Говорил дядя Егор главным образом об убийствах, грабежах, расстрелах — и никто не удивлялся, когда он вдруг провозглашал на всю кухню, сморщив свой диковинный бесформенный нос:
— Вооруженный налет на Моховой. Вся публика, не исключая дам, раздета догола и обыскана.
Или:
— Зверское убийство фабриканта Бутурина. Старик умер под пыткой. Главарь шайки смертельно ранен. Вот тебе и — «в борьбе обретешь ты право свое»!

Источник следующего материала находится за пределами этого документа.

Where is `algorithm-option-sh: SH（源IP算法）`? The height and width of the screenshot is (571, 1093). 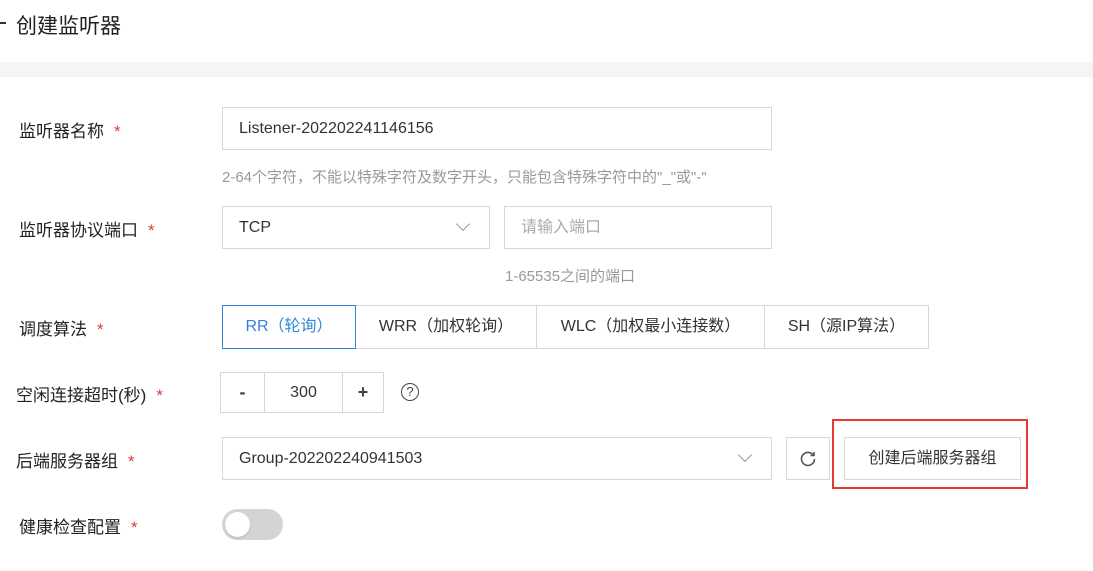 algorithm-option-sh: SH（源IP算法） is located at coordinates (846, 327).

Профессия хлебореза исчезла давным-давно, ее заменила машина, а в небольших домах отдыха и в столовых — длинный нож на рычаге, который поднимается и опускается в щель, прорезанную в металлической кромке. Между тем это была профессия, требовавшая навыка и острого глазомера. Подле хлебного стола стояло ведро с горячей водой, работая, я смачивал широкий нож с толстой короткой ручкой. Буханка вкусно вздыхала, когда я делил ее пополам. Задача — и нелегкая — заключалась в том, чтобы осьмушки, каждая с четверть тетрадного листа, были прямоугольно равны — ни длиной, ни шириной, ни толщиной не отличаясь друг от друга.